The mechanism Mark and his team discovered wasn’t the most obvious; it was structural. There isn’t a scene in “The Horror of Dolores Roach” where Dolores isn’t in it. The structure of the series – all from Dolors’ point of view – is intentionally claustrophobic. Perhaps the best line of the show is her decision to frame her story as Dolores tells how she became a true crime sensation to the actress playing her in a podcast stage adaptation.

Television is quite porous in terms of the amount of information we absorb second by second, even without realizing it. We glean insights into the characters’ emotions, personalities, and place in the world from how they walk, dress, and what’s around them. “What we can communicate with Justina’s face (in a moment) might require two paragraphs of dialogue in a podcast,” Mark said. But Mark and her team deliberately keep the world around Dolores narrow and desperate, forcing audiences to over-rely on her face and voice for context for how we should interpret this half-hour horror comedy. And it’s not always an even division.

Justina Machado (Dolores Roach)
“The Horror of Dolores Roach”Courtesy of Prime Video

“If the fundamental construct of the project is that you, dear viewer, are having the experience of becoming a serial killer, we need to be super aligned with this individual (who becomes a serial killer).
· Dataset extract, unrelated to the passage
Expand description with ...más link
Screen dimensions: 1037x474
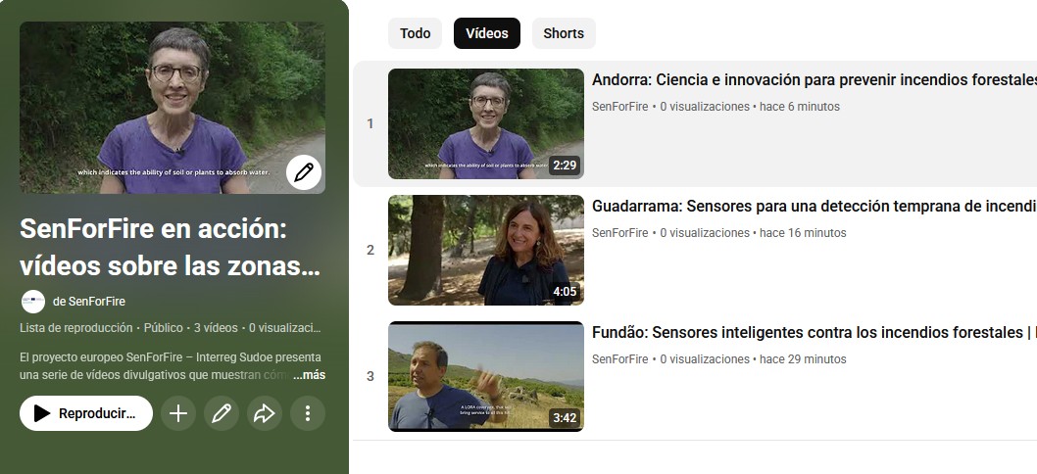tap(309, 375)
It’s so unusual to have a TV show where there’s a character in every scene,” Mark said. “And certainly at times during development we were like, ‘Well, what would it look like in a visual medium if we didn’t have that?’ And it always felt like, yeah, we still went through the same foundational story, but there’s a piece of inextricable alignment that’s been lost.

The determination to always center Dolores has also centralized the show’s perspective on gentrification. “Gentrification (dramatizing) can easily become comically overblown. On the contrary, it can be so subtle that people don’t notice it at all. What if we can’t show a lot of footage of what Washington Heights actually was 15 years ago to communicate the differences? It’s an incredibly complicated thing,” Mark said. “So we relied not only on a team of production designers who would go to Washington Heights and be meticulous, but also on our cast. The challenge was about how we communicate through (Machado’s) shining face. Even if the viewer doesn’t visually understand how this neighborhood has changed, you do understand her impact on her.
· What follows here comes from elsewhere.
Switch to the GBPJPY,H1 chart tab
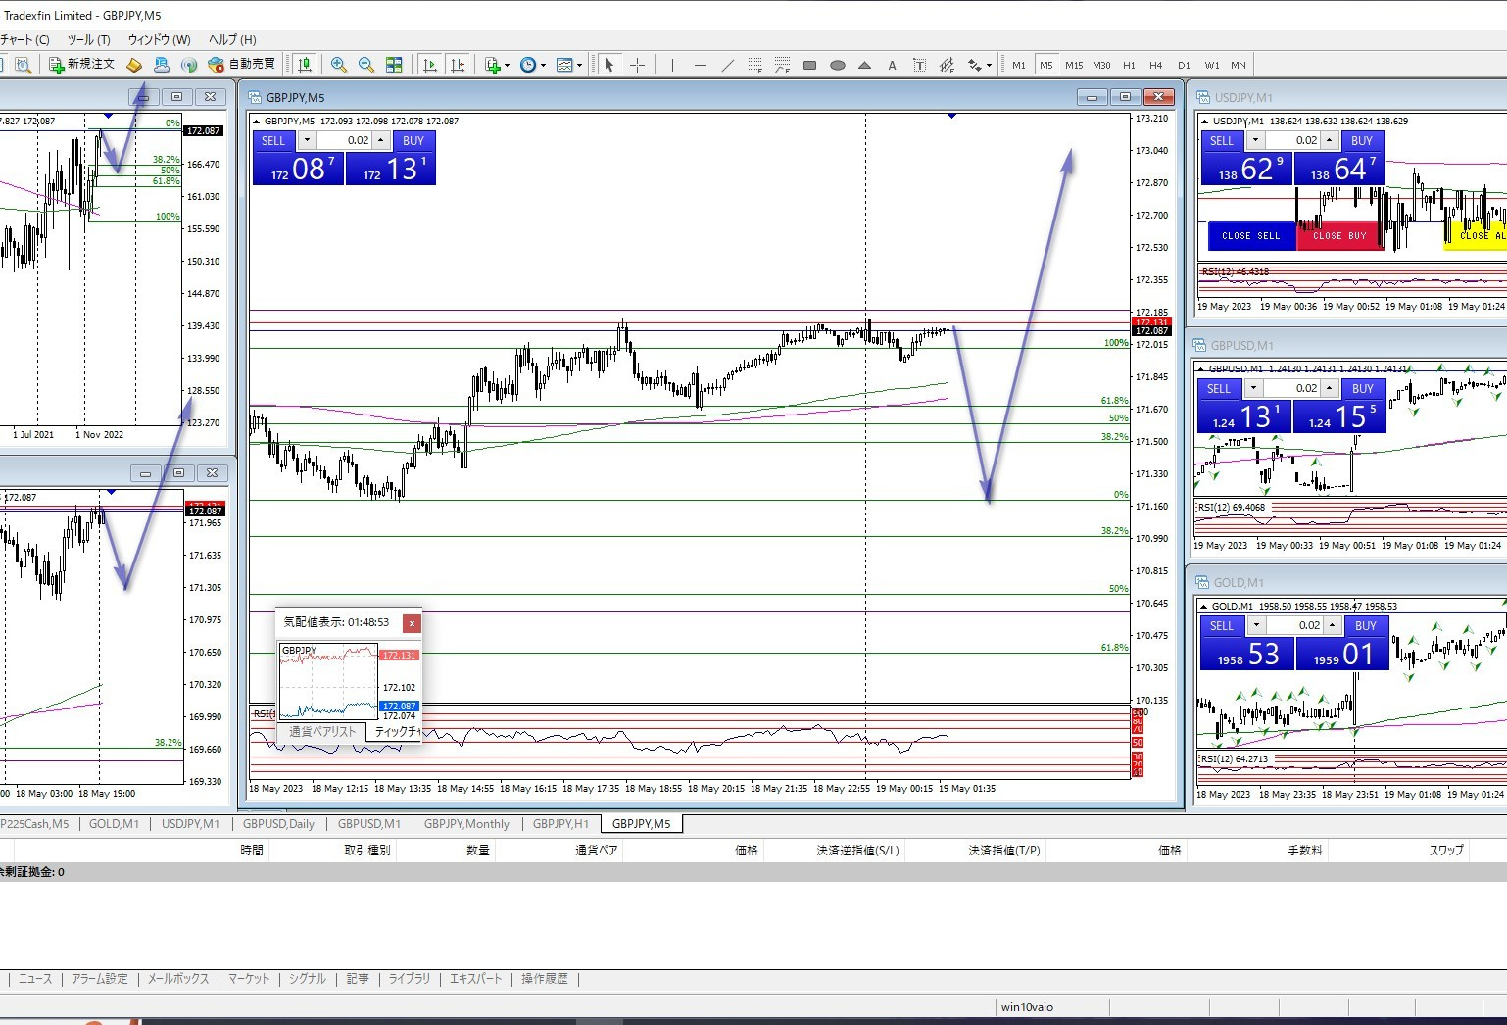The height and width of the screenshot is (1025, 1507). (560, 824)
Putting the show’s dramatic burden on the narrative structure and face of an actor makes “The Horror of Dolores Roach” feel closer to its iterations on stage and on podcast, where we cling much more to the characters because of what I cannot See. But in terms of visually expanding the world of “The Horror of Dolores Roach,” Mark stressed that the most important thing was always giving context to Dolores and her house that he sees slip away from her. “It was really important to me that the perspective of the show, that the neighborhood, never feel like an Other, never feel like, ‘Oh, we’re peeking at this thing,'” Mark said. “That’s what we’re connected to emotionally, and the love and celebration of that neighborhood and the community and the pride that I’ve found living there, that the people who live there feel.”